Mientras el número de seres humanos fue limitado y las
necesidades energéticas estuvieron restringidas a la cocina y a la producción
de calor, pudo explotarse la energía sin grave perjuicio para el ambiente. Ahora,
con superpoblación, el uso de la energía conlleva destrucción; local, porque
las emisiones contaminan el suelo, el agua y el aire, y global, porque provoca
un cambio climático en el planeta. Nos hallamos ante un dilema: utilizadas
debidamente las técnicas energéticas traen bienestar a la población, pero la
creciente demanda de energía puede hacer inhabitable la Tierra.
¿Cómo se conectan la energía y el bienestar? Si bien es
verdad que la energía contribuye al bienestar: proporciona calefacción, iluminación,
cocina y sirve para la producción económica; también lo es que sus costes
(dinero, salud e impactos ambientales y socioeconómicos) lo dificultan. Durante
la mayor parte de la historia, las inquietudes humanas se han centrado en el
lado de los beneficios; y aún sucede así en los países pobres. Pero es
plausible que las regiones industrializadas ya se encuentren en un punto donde
un crecimiento energético adicional origine más costes que beneficios; quizá,
por ello, llegó la hora de modificar nuestro modelo energético si queremos
mantener los niveles actuales de prosperidad.

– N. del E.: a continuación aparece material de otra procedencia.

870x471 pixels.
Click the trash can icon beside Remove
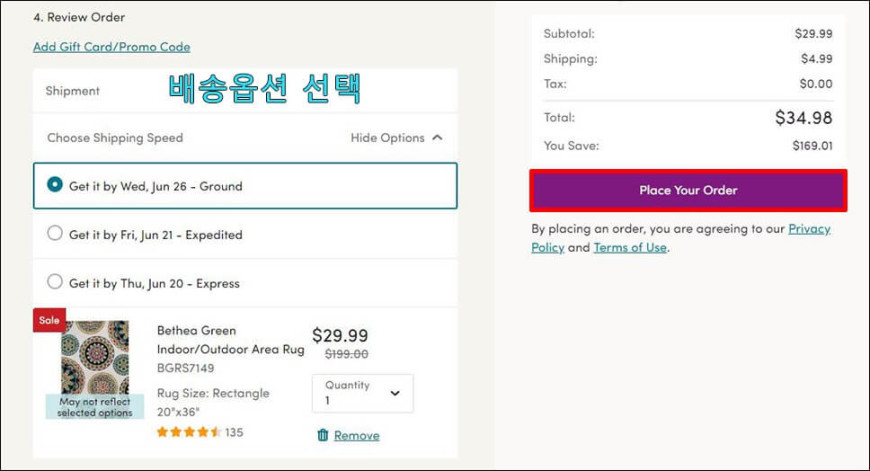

Hay dos maneras de caminar hacia el futuro. Una primera
vía: la del consenso. Ampliamente defendida, se basa en una continuación de las
tendencias actuales: no se espera que cambien mucho los hábitos de consumo, el
precio del petróleo subirá gradualmente, el consumo mundial de la energía
aumentará, y las emisiones de dióxido de carbono también. Está implícito en
este enfoque la hipótesis de la viabilidad de la trayectoria actual: que el
cambio climático no reviste mayor trascendencia y que los humanos podremos
adaptarnos a él. Hay una segunda vía: la transición hacia un mundo viable. Como
los humanos seguiremos dependiendo de la energía para mantener la civilización,
debemos desarrollar técnicas que garanticen la calidad del ambiente a largo
plazo. Si la humanidad opta por la primera vía (así nos lo tememos), corremos
un riesgo: si los peligros se concretan (y los síntomas son alarmantes) sabemos
que la infraestructura del sistema de producción energética actual impedirá una
respuesta rápida. ¿Qué sucederá entonces?
Para no pecar de pesimista recordaré que, para el año
2020, la Unión Europea persigue reducir las emisiones de dióxido de carbono en
un veinte por ciento, conseguir un veinte por ciento de energías renovables y
lograr un ahorro energético del veinte por ciento. ¿Será suficiente?